_Saved entries_
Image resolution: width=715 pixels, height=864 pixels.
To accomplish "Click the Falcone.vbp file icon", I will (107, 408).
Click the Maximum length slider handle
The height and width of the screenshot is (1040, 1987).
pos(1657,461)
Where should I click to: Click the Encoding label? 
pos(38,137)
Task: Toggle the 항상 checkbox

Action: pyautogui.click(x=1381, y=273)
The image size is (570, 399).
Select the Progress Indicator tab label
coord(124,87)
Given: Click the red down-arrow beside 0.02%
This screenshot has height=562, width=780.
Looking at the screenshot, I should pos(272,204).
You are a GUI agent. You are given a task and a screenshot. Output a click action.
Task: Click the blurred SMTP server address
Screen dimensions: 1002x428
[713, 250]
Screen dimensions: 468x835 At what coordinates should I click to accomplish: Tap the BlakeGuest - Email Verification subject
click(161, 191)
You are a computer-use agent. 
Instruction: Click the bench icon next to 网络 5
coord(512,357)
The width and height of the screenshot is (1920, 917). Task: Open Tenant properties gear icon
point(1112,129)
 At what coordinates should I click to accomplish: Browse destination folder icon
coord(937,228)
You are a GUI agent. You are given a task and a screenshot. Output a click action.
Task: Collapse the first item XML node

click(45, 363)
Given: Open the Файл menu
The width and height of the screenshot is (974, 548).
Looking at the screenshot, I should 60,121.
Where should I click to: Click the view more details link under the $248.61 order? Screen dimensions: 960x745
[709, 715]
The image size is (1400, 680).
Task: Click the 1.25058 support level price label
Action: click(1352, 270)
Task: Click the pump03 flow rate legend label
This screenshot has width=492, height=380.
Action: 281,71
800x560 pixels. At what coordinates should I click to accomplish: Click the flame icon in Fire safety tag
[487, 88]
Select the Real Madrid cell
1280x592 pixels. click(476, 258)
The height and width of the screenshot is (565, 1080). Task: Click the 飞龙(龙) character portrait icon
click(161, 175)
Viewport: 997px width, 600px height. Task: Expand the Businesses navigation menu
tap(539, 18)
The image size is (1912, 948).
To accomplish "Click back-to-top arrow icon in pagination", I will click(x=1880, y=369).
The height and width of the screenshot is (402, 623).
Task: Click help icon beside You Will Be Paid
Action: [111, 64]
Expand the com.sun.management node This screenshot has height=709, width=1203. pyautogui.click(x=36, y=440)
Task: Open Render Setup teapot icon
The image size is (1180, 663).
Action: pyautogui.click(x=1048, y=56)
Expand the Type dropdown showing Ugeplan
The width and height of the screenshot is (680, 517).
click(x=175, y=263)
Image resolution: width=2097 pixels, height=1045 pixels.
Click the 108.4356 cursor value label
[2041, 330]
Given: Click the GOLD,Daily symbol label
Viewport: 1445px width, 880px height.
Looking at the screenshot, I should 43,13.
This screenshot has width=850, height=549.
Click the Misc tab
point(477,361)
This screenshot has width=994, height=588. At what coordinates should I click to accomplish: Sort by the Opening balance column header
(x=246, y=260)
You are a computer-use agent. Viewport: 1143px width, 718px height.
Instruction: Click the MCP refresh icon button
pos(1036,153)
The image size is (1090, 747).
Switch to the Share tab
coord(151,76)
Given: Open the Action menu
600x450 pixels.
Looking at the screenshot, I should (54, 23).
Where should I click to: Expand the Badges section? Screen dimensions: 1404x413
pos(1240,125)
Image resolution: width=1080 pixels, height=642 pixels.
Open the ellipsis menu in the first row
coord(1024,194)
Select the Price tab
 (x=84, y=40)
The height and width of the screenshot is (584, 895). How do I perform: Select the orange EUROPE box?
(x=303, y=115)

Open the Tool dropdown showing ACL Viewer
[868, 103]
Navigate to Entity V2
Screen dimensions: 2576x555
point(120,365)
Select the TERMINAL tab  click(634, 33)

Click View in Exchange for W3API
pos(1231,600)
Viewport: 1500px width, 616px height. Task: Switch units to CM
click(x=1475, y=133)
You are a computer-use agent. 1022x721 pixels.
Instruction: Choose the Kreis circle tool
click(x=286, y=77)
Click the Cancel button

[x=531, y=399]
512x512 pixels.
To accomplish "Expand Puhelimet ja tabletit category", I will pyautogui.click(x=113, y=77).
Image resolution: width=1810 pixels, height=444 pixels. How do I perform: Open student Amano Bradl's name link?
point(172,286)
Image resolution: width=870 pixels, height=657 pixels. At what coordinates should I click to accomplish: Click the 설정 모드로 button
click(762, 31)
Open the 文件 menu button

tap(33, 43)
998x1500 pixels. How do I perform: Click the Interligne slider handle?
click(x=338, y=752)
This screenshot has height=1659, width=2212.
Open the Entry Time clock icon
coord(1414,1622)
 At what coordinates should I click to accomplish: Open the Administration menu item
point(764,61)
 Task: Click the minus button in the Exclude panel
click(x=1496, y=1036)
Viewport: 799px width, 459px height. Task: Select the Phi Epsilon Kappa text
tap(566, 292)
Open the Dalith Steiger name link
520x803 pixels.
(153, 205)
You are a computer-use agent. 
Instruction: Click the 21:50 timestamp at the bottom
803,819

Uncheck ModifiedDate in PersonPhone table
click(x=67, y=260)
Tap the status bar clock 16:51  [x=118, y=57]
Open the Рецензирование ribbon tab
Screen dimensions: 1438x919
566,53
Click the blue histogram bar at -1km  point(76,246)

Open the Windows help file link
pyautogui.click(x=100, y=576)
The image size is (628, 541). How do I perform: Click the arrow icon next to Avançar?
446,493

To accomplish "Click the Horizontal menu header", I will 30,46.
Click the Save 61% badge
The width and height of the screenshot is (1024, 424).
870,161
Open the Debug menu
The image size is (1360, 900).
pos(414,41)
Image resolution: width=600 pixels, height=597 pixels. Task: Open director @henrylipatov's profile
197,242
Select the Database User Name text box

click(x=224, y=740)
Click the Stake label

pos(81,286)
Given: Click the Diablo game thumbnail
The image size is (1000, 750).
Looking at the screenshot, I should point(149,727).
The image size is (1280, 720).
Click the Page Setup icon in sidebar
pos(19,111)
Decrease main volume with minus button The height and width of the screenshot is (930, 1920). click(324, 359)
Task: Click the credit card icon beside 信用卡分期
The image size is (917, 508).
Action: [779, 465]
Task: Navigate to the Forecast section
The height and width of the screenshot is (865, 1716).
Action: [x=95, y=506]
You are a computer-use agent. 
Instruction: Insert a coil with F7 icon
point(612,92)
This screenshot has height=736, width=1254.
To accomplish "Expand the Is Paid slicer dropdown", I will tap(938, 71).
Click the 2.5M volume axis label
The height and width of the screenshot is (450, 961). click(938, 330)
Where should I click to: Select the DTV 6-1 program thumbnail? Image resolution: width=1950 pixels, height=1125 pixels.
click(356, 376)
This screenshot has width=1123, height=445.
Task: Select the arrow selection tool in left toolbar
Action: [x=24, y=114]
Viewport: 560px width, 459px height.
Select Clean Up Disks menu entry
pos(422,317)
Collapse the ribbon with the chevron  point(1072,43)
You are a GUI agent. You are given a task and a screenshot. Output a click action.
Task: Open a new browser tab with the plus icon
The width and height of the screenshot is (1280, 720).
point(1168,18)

_Exercise directions_
The entries above hold a line with "Image resolution: width=1080" and a later line with "Click the Save 61% badge". Write out exactly those lines and all lines between, nothing more.

_Exercise result_
Image resolution: width=1080 pixels, height=642 pixels.
Open the ellipsis menu in the first row
coord(1024,194)
Select the Price tab
 (x=84, y=40)
The height and width of the screenshot is (584, 895). How do I perform: Select the orange EUROPE box?
(x=303, y=115)

Open the Tool dropdown showing ACL Viewer
[868, 103]
Navigate to Entity V2
Screen dimensions: 2576x555
point(120,365)
Select the TERMINAL tab  click(634, 33)

Click View in Exchange for W3API
pos(1231,600)
Viewport: 1500px width, 616px height. Task: Switch units to CM
click(x=1475, y=133)
You are a computer-use agent. 1022x721 pixels.
Instruction: Choose the Kreis circle tool
click(x=286, y=77)
Click the Cancel button

[x=531, y=399]
512x512 pixels.
To accomplish "Expand Puhelimet ja tabletit category", I will pyautogui.click(x=113, y=77).
Image resolution: width=1810 pixels, height=444 pixels. How do I perform: Open student Amano Bradl's name link?
point(172,286)
Image resolution: width=870 pixels, height=657 pixels. At what coordinates should I click to accomplish: Click the 설정 모드로 button
click(762, 31)
Open the 文件 menu button

tap(33, 43)
998x1500 pixels. How do I perform: Click the Interligne slider handle?
click(x=338, y=752)
This screenshot has height=1659, width=2212.
Open the Entry Time clock icon
coord(1414,1622)
 At what coordinates should I click to accomplish: Open the Administration menu item
point(764,61)
 Task: Click the minus button in the Exclude panel
click(x=1496, y=1036)
Viewport: 799px width, 459px height. Task: Select the Phi Epsilon Kappa text
tap(566, 292)
Open the Dalith Steiger name link
520x803 pixels.
(153, 205)
You are a computer-use agent. 
Instruction: Click the 21:50 timestamp at the bottom
803,819

Uncheck ModifiedDate in PersonPhone table
click(x=67, y=260)
Tap the status bar clock 16:51  [x=118, y=57]
Open the Рецензирование ribbon tab
Screen dimensions: 1438x919
566,53
Click the blue histogram bar at -1km  point(76,246)

Open the Windows help file link
pyautogui.click(x=100, y=576)
The image size is (628, 541). How do I perform: Click the arrow icon next to Avançar?
446,493

To accomplish "Click the Horizontal menu header", I will 30,46.
Click the Save 61% badge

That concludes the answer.